Cytogenetic Dosimetry: Chromosomal Aberrations

Chromosomal aberration analysis was an essential tool for estimating radiation doses in the most severely exposed patients. Cytogenetic techniques indicated that doses among patients hospitalized at the Marcílio Dias Naval Hospital in Rio de Janeiro ranged from 1 Gy to 7 Gy.

These estimates, although complicated by continuous irradiation from internally deposited caesium-137, proved useful for prognosis and for anticipating clinical management problems associated with bone marrow depression. In practice, medical management was based on each patient’s clinical course rather than predominantly on cytogenetic dosimetry — a pragmatic decision given the scenario’s complexity.

Four patients who received granulocyte-macrophage colony-stimulating factor (GM-CSF) died with estimated doses of 4–6 Gy, complicated by haemorrhage and infection. The four GM-CSF survivors had lower estimated doses (2.5–4.4 Gy). Notably, two patients with high doses (6.2 and 7.1 Gy) who did not receive GM-CSF survived despite severe bone marrow depression.

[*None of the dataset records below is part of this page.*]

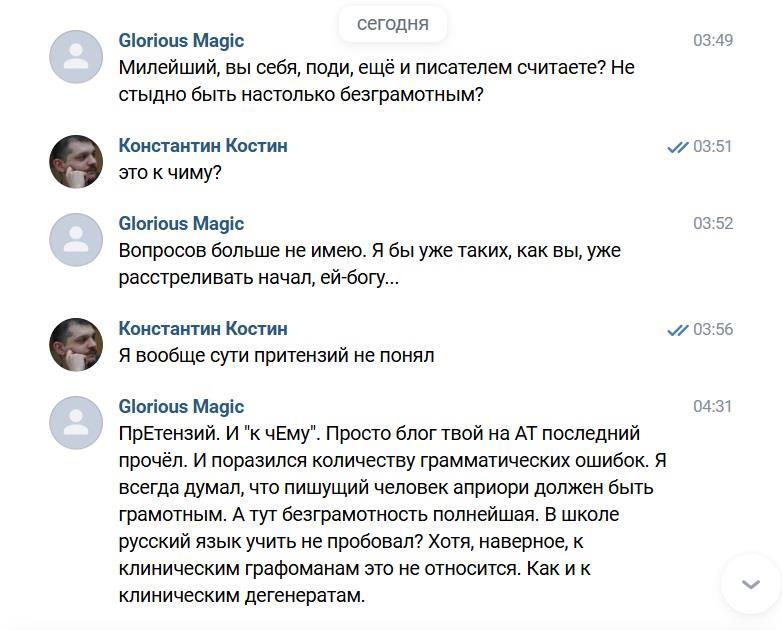Click the Константин Костин sender name at 03:56
The width and height of the screenshot is (782, 630).
(x=203, y=329)
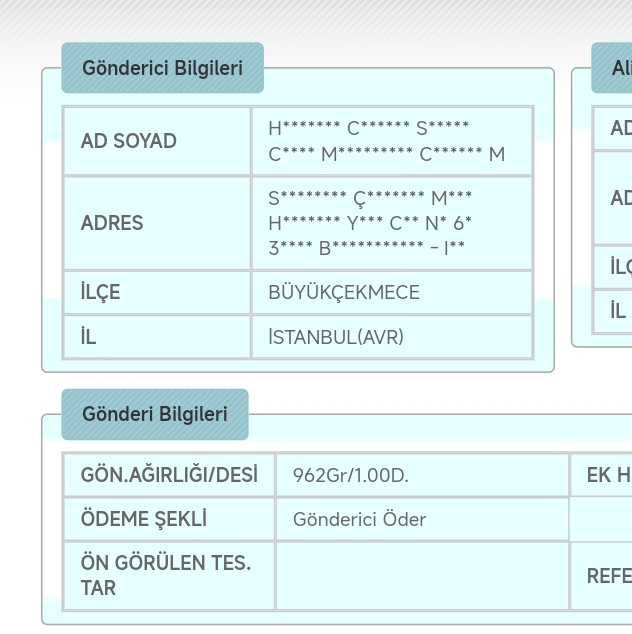Select the ADRES label cell
Image resolution: width=632 pixels, height=634 pixels.
[111, 223]
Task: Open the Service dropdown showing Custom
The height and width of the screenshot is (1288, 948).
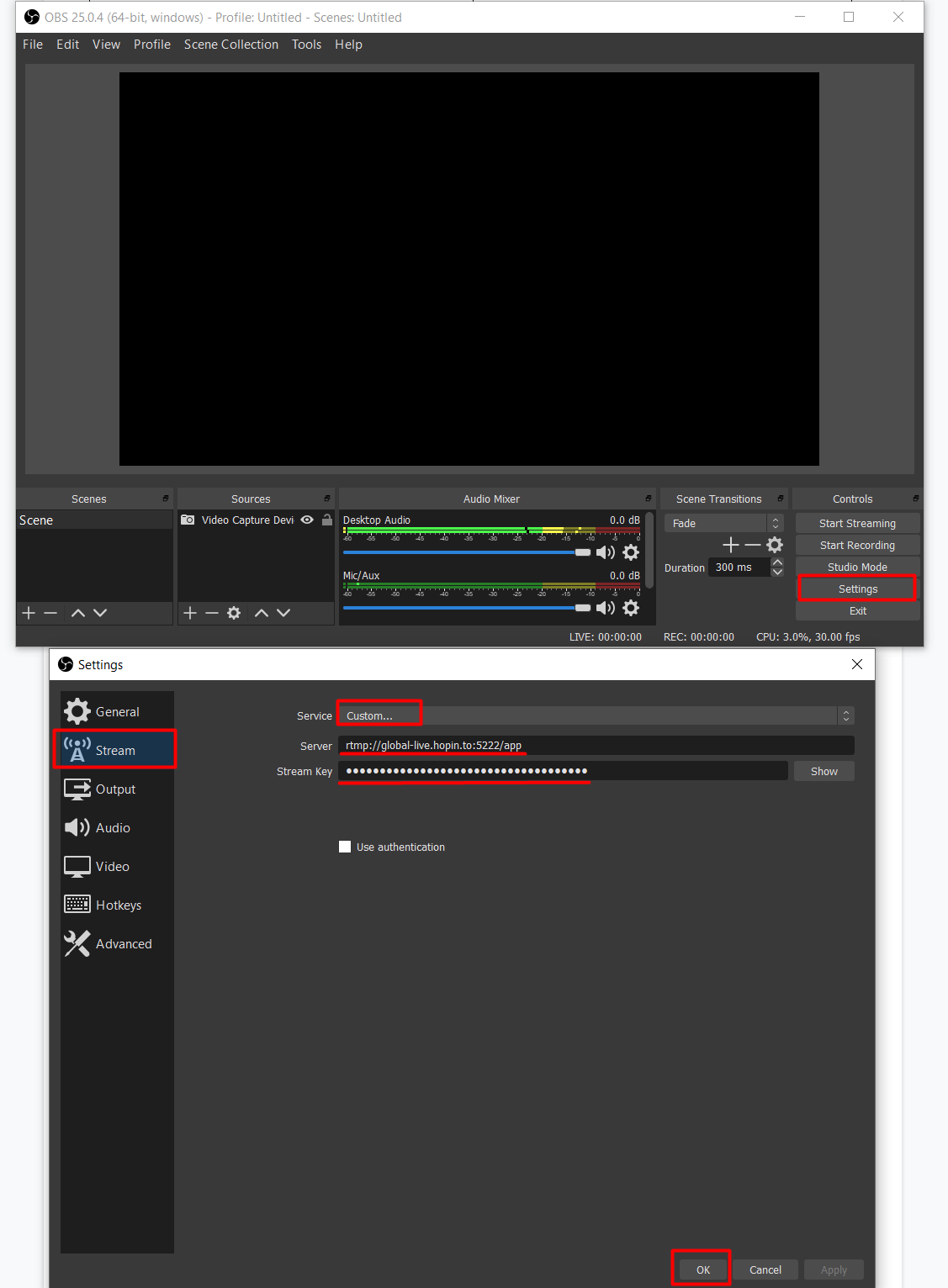Action: pyautogui.click(x=596, y=715)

External Dosimetry: Reconstruction and Biological Effects

External dosimetry relied on exposure scenario reconstruction and evaluation of observed biological effects. Radiation-induced skin injuries were observed in 19 of the 20 hospitalized patients. Radiological surveys over skin lesions showed dose rates up to 15 mSv/h, and a six-year-old girl showed an average dose rate of 3 mSv/h on skin contact.

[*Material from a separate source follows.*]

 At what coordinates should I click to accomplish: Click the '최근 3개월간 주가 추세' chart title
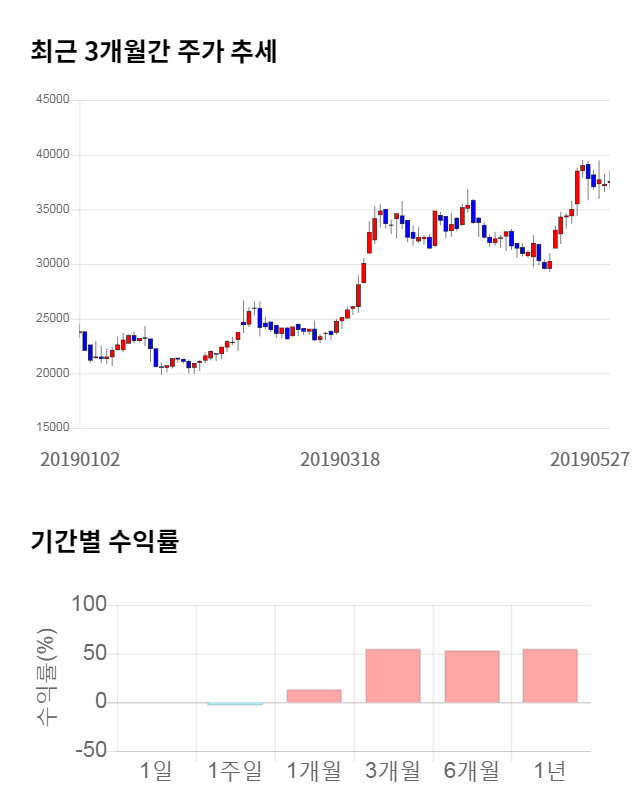coord(154,52)
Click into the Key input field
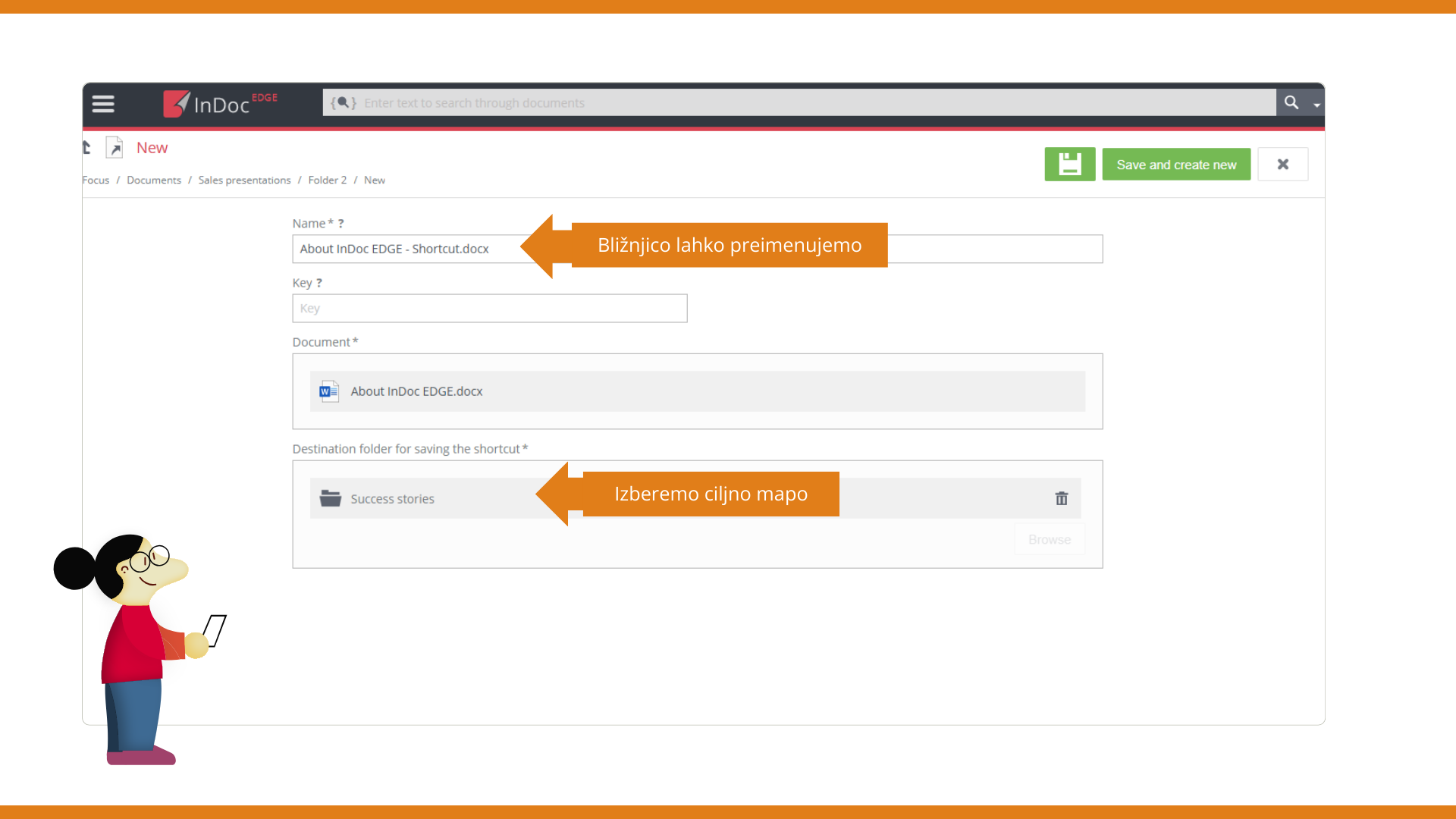 point(489,309)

Lesion progression provided valuable dosimetric information. Initially, patients exhibited swelling, erythema, bronzing, dry desquamation, and blistering. By 12 October, lesions showed drying, sloughing of necrotic skin, and re-epithelialization — confirming superficial beta irradiation injury. About three weeks later, deep lesions appeared in ten patients, indicative of gamma damage to deeper tissues.

Blood pool imaging at the Marcílio Dias Naval Hospital helped determine the demarcation between injured and normal arterioles — information that guided the decision for amputation in one patient on 15 October. To understand how the accident unfolded and the initial discovery and response, see the dedicated articles.

The Scale of Internal Contamination

To appreciate the dosimetric operation’s magnitude: approximately 112,000 people were monitored in Goiânia. Daily urine and faecal samples from hospitalized patients generated an unprecedented analytical volume. All body fluids and excreta had to be collected and stored for analysis, with strict contamination and exposure control measures maintained throughout the three months of hospitalization.

The accumulated dose to medical staff remained below 5 mSv over the entire period of patient care — a testament to the effectiveness of the radiation protection protocols adopted under extraordinary conditions.

Lessons for Radiological Emergency Dosimetry

The Goiânia accident demonstrated that dosimetry in large-scale radiological emergencies demands flexibility, improvisation, and a multimodal approach. No single technique sufficed: bioassay provided quantitative intake data, cytogenetics estimated whole-body doses, and scenario reconstruction filled the gaps.

The need for age-specific dosimetric models — seemingly obvious today — was a direct contribution from the Goiânia experience. Similarly, the large-scale validation of Prussian Blue as a decorporation agent at doses far exceeding those previously studied established protocols that remain international references.

For radiation protection professionals, Goiânia’s dosimetric legacy extends beyond numbers: it reinforces that reference laboratories must be able to scale rapidly, that paediatric phantoms need to be available, and that integrating clinical and dosimetric data is indispensable for guiding treatment. These are lessons that every radiological emergency plan should incorporate.